**WRITTEN TASK:** Please return every one of the records below line for line, with no changes.

**Dataset items:**

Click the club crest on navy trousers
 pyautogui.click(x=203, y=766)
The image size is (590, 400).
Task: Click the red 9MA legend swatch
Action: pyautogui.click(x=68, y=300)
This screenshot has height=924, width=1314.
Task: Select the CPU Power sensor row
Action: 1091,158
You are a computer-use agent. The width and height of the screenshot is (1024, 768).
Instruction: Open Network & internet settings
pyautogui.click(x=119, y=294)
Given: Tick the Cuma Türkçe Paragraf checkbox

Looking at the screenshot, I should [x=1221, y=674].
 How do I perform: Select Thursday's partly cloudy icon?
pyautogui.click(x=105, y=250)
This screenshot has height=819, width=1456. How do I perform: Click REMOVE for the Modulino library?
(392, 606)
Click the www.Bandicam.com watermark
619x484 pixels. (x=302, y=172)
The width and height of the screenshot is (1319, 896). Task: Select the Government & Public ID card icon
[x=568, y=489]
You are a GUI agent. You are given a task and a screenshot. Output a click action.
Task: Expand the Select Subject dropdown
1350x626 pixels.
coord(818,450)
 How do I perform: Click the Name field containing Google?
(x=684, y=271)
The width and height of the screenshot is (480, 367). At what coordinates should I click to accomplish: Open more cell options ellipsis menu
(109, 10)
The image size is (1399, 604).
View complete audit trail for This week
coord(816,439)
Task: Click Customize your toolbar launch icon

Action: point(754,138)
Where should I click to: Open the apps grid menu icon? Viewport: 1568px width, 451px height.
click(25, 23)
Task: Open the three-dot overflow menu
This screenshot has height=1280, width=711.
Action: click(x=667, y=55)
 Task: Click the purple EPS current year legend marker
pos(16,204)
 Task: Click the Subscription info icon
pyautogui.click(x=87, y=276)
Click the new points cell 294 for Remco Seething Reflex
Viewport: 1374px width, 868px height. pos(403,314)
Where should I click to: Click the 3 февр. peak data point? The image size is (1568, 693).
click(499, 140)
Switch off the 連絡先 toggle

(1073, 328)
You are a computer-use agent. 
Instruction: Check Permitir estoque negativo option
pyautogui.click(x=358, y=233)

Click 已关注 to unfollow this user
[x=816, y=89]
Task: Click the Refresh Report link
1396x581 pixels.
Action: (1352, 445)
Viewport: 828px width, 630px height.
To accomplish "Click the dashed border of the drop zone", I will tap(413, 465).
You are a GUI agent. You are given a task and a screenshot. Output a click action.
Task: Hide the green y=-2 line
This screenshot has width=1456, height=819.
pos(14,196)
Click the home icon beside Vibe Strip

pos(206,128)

**REPLY:**
Click the club crest on navy trousers
 pyautogui.click(x=203, y=766)
The image size is (590, 400).
Task: Click the red 9MA legend swatch
Action: pyautogui.click(x=68, y=300)
This screenshot has height=924, width=1314.
Task: Select the CPU Power sensor row
Action: 1091,158
You are a computer-use agent. The width and height of the screenshot is (1024, 768).
Instruction: Open Network & internet settings
pyautogui.click(x=119, y=294)
Given: Tick the Cuma Türkçe Paragraf checkbox

Looking at the screenshot, I should [x=1221, y=674].
 How do I perform: Select Thursday's partly cloudy icon?
pyautogui.click(x=105, y=250)
This screenshot has height=819, width=1456. How do I perform: Click REMOVE for the Modulino library?
(392, 606)
Click the www.Bandicam.com watermark
619x484 pixels. (x=302, y=172)
The width and height of the screenshot is (1319, 896). Task: Select the Government & Public ID card icon
[x=568, y=489]
You are a GUI agent. You are given a task and a screenshot. Output a click action.
Task: Expand the Select Subject dropdown
1350x626 pixels.
coord(818,450)
 How do I perform: Click the Name field containing Google?
(x=684, y=271)
The width and height of the screenshot is (480, 367). At what coordinates should I click to accomplish: Open more cell options ellipsis menu
(109, 10)
The image size is (1399, 604).
View complete audit trail for This week
coord(816,439)
Task: Click Customize your toolbar launch icon

Action: point(754,138)
Where should I click to: Open the apps grid menu icon? Viewport: 1568px width, 451px height.
click(25, 23)
Task: Open the three-dot overflow menu
This screenshot has height=1280, width=711.
Action: click(x=667, y=55)
 Task: Click the purple EPS current year legend marker
pos(16,204)
 Task: Click the Subscription info icon
pyautogui.click(x=87, y=276)
Click the new points cell 294 for Remco Seething Reflex
Viewport: 1374px width, 868px height. pos(403,314)
Where should I click to: Click the 3 февр. peak data point? The image size is (1568, 693).
click(499, 140)
Switch off the 連絡先 toggle

(1073, 328)
You are a computer-use agent. 
Instruction: Check Permitir estoque negativo option
pyautogui.click(x=358, y=233)

Click 已关注 to unfollow this user
[x=816, y=89]
Task: Click the Refresh Report link
1396x581 pixels.
Action: (1352, 445)
Viewport: 828px width, 630px height.
To accomplish "Click the dashed border of the drop zone", I will tap(413, 465).
You are a GUI agent. You are given a task and a screenshot. Output a click action.
Task: Hide the green y=-2 line
This screenshot has width=1456, height=819.
pos(14,196)
Click the home icon beside Vibe Strip

pos(206,128)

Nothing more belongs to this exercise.